Japanese Data Points

FOMC Preview

There’s also been as much improvement as deterioration in the U.S. economy but there’s more softness where it counts. Retail sales for example contracted in August as job growth and wage growth slowed. Service-sector activity grew at a slower pace while manufacturing activity accelerated. Yet low interest rates is keeping the housing market afloat and inflation is on the rise. There’s not enough here to justify a rate hike in September but the Fed could argue that rates may need to rise in September. Given the unlikely chance of a rate hike this week, what’s important is guidance. There is no question that the central bank will recognize the improvements in the economy and the easing of global risks, but if the Fed stands down in September, the dot-plot forecast will have to change to reflect only one rate hike this year. This, along with a decision to hold rates steady, should be initially negative for the dollar. But if more than 1 member of the FOMC dissents from steady rates and Janet Yellen repeats what she said at Jackson Hole, which is that the case for a rate hike has strengthened, the dollar will soar. Barring a major surprise, by end of day Wednesday we expect USD/JPY to be trading higher than where it was pre-FOMC and EUR/USD to be trading lower.

U.S. Data Points

Meanwhile, sterling extended its losses taking GBP/USD below 1.30. After the U.K. voted to leave the European Union in June, we had a few weeks of calm as Prime Minister May pledged to take her time to invoke Article 50. This led some investors to hope that the terms of exit would be anemic or, better yet, not occur at all. However in the past week, all of the fears related to Brexit have returned. It now seems that Article 50 will be invoked in the early part of next year and the government will stay true to voters’ calls for restrictions on immigration. At the same time, the EU hasn’t shown any signs of leniency and now investors are worried.
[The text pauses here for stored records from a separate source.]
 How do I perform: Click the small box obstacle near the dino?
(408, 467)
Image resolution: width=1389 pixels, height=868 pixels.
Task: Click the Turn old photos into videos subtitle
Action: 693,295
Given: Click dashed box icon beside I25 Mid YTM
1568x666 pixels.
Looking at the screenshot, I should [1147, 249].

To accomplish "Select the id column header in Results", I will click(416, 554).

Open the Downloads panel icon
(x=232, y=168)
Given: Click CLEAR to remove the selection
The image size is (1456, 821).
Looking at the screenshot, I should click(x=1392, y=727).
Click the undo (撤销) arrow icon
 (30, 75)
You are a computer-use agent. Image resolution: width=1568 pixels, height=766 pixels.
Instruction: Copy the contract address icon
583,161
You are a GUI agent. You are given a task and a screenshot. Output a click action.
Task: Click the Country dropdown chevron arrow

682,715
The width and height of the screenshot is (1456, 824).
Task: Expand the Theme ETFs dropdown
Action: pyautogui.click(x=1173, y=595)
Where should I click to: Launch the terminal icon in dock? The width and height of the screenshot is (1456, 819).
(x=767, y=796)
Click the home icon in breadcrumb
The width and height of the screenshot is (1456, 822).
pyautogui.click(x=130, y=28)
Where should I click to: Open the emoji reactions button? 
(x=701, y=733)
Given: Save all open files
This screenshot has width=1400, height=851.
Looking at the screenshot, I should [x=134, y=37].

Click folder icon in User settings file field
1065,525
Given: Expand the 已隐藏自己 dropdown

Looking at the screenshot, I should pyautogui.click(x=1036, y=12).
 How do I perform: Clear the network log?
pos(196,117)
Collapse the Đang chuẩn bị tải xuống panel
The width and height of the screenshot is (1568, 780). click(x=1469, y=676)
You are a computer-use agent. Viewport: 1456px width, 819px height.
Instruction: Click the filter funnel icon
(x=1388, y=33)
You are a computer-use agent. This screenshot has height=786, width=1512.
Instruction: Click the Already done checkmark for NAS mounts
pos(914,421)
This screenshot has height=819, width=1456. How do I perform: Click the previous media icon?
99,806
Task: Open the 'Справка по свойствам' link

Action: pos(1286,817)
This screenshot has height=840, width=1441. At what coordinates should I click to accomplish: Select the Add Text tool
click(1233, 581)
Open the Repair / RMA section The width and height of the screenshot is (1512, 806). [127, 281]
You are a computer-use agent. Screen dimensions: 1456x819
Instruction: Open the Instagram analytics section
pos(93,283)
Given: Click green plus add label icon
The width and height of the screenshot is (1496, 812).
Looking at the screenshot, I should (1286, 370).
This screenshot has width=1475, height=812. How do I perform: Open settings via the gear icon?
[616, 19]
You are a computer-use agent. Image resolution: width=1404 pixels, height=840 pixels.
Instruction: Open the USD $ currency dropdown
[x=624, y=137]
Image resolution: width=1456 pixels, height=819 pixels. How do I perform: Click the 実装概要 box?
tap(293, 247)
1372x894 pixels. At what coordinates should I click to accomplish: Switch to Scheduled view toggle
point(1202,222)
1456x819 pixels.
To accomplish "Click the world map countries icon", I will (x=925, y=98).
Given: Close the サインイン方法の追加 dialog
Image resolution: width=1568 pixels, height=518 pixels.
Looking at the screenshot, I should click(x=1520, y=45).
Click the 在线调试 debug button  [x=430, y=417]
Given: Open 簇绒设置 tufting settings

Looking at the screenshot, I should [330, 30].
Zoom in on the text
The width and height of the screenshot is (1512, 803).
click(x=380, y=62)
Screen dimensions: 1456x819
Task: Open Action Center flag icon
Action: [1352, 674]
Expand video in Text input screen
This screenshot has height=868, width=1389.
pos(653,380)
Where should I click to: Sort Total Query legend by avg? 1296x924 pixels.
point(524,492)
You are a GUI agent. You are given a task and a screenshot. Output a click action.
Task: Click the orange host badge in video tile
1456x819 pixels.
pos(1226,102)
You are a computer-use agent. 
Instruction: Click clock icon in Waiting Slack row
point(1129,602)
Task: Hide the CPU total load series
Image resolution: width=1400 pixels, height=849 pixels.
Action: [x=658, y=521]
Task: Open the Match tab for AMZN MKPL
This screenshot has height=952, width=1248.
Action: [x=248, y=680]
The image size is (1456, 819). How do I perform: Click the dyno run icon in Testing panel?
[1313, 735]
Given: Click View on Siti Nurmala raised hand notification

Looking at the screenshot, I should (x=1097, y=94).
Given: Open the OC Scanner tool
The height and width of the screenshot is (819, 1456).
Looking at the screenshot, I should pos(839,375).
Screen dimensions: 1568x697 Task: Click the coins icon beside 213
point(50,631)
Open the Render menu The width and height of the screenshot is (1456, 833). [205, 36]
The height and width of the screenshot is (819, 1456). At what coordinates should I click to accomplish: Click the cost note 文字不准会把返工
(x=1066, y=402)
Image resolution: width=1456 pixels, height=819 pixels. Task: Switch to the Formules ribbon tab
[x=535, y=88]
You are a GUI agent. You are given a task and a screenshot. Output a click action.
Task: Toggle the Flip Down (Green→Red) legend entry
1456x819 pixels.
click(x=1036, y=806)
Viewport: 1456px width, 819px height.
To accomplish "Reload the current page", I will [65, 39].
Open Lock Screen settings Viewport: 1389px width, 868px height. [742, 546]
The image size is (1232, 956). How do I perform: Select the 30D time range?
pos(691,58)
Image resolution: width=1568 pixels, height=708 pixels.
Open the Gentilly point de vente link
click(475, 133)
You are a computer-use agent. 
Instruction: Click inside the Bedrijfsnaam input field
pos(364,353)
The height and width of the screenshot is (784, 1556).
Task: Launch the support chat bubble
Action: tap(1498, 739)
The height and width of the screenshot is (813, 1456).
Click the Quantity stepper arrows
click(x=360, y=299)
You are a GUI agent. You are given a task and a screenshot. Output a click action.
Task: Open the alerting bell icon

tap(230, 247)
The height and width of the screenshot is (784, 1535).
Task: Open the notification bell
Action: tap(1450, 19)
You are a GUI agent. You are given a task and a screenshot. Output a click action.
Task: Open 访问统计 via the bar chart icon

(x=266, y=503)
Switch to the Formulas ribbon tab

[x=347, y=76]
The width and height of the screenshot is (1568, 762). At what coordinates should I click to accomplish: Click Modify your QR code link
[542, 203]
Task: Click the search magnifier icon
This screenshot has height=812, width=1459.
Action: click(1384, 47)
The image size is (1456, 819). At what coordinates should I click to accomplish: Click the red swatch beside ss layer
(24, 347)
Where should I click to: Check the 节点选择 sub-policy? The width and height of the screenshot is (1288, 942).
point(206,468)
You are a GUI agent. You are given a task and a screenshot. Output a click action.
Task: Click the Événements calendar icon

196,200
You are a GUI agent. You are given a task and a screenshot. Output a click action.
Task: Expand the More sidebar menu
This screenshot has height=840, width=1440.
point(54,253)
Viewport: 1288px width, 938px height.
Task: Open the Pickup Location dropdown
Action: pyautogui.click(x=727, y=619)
While the August low of 1.2865 appears to be the next stop for GBP/USD, the near-term outlook for the currency pair hinges entirely on the market’s reaction to FOMC. The EUR/USD is also trading heavy ahead of the FOMC announcement but the currency pair remains confined between the 100- and 200-day SMA.

Commodity currencies were mixed on Tuesday with CAD giving up early gains to end the day unchanged and AUD and NZD trading higher. The Australian dollar was boosted by the slightly upbeat minutes released by the RBA Monday night. The RBA revealed that the main driver for leaving interest rates on hold in September was because it sees current monetary policy as being accommodative to its inflation goals. The minutes also repeated that it see the rising AUD as a threat to the country’s plan of economic rebalancing, but traders quickly shrugged that off along with lower house prices. The New Zealand dollar traded lower after the Global Dairy Trade auction results. We were surprised by the reaction but the increase marked the fifth consecutive rise in GDT prices. Admittedly, the 1.7% increase was a stark drop when compared to last month’s 7.7% rise, but the fact that dairy prices have been continually increasing is a good sign for the RBNZ.